*BRANO SELEZIONATO*:
- - -
Nella soffitta di Alberto di Lenardo

All’ultimo piano della casa dei nonni di Carlotta di Lenardo c’era una stanza con una libreria. All’interno della stanza c’era una porta, nascosta tra gli scaffali, che conduceva a una soffitta usata per ospitare un treno enorme, un plastico a cui suo nonno si è dedicato per anni.

Il treno del nonno era un luogo di meraviglie per Carlotta e suo fratello. Alberto di Lenardo aveva però un’altra grande passione: la fotografia. Quando la nipote aveva 16 anni le mostrò per la prima volta il suo archivio, enorme come quel treno. Erano più di ottomila fotografie, scattate a colori in ogni momento della sua vita.

Queste foto sono rimaste sconosciute finché Carlotta non ha deciso di fare ordine e scegliere quelle che sarebbero finite nel libro An attic full of trains, pubblicato ora da Mack. Una selezione più ampia si trova sull’account Instagram grandpa_journey.

Senza saperlo, Alberto di Lenardo (1930-2018) ci ha lasciato un lungo racconto sulla vita borghese italiana del ventesimo secolo tra viaggi, incontri con amici e amanti. L’ha fatto come un osservatore appassionato che preferiva la spontaneità e i punti di vista insoliti.

“Ripensandoci a posteriori” scrive Carlotta, “il suo amore per la modellistica era assolutamente in sintonia con il suo amore per la fotografia. I diorami di un plastico ferroviario non sono che il tentativo di fermare un momento, cristallizzarlo e fissarlo perennemente in un immutabile ricordo, proprio come una bellissima fotografia”.
- - -
*COMPITO RICHIESTO A*:
Riporta dal brano sulla soffitta di Alberto di Lenardo il tratto compreso tra "All’ultimo piano della" e "sull’account Instagram grandpa_journey.", estremi inclusi.
*COMPITO RICHIESTO B*:
Nelle voci, sostituisci "minus" con "subtract" nelle righe comprese tra quella che contiene "Image resolution: width=1227" e quella che contiene "will click(x=18, y=230).", estremi inclusi, e riscrivi solo queste righe lasciando invariato tutto il resto.

*DATI DI INGRESSO*:
- - -
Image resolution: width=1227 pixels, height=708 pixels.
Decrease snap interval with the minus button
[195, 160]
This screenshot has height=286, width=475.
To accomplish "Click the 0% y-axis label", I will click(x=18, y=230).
- - -
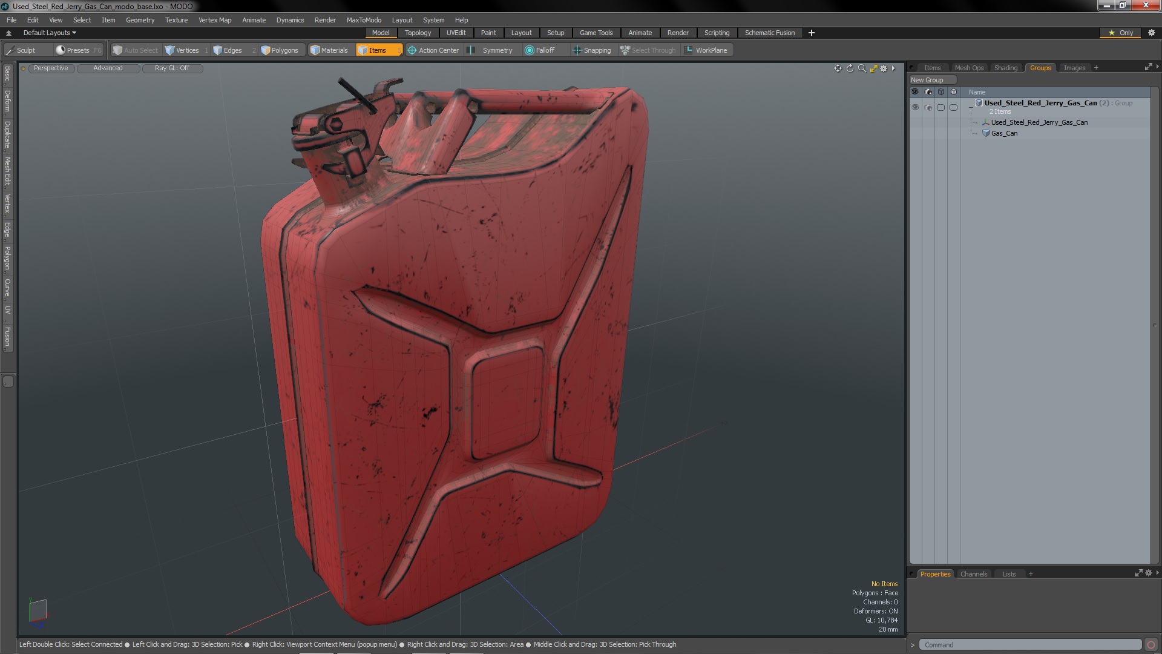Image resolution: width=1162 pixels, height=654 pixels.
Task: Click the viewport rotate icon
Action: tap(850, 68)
- - -
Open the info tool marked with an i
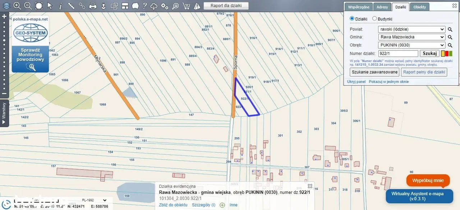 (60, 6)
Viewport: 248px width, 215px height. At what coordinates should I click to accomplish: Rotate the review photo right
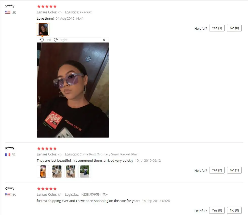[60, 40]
- - -
*RISULTATO COMPLETO A*:
All’ultimo piano della casa dei nonni di Carlotta di Lenardo c’era una stanza con una libreria. All’interno della stanza c’era una porta, nascosta tra gli scaffali, che conduceva a una soffitta usata per ospitare un treno enorme, un plastico a cui suo nonno si è dedicato per anni.

Il treno del nonno era un luogo di meraviglie per Carlotta e suo fratello. Alberto di Lenardo aveva però un’altra grande passione: la fotografia. Quando la nipote aveva 16 anni le mostrò per la prima volta il suo archivio, enorme come quel treno. Erano più di ottomila fotografie, scattate a colori in ogni momento della sua vita.

Queste foto sono rimaste sconosciute finché Carlotta non ha deciso di fare ordine e scegliere quelle che sarebbero finite nel libro An attic full of trains, pubblicato ora da Mack. Una selezione più ampia si trova sull’account Instagram grandpa_journey.

*RISULTATO COMPLETO B*:
Image resolution: width=1227 pixels, height=708 pixels.
Decrease snap interval with the subtract button
[195, 160]
This screenshot has height=286, width=475.
To accomplish "Click the 0% y-axis label", I will click(x=18, y=230).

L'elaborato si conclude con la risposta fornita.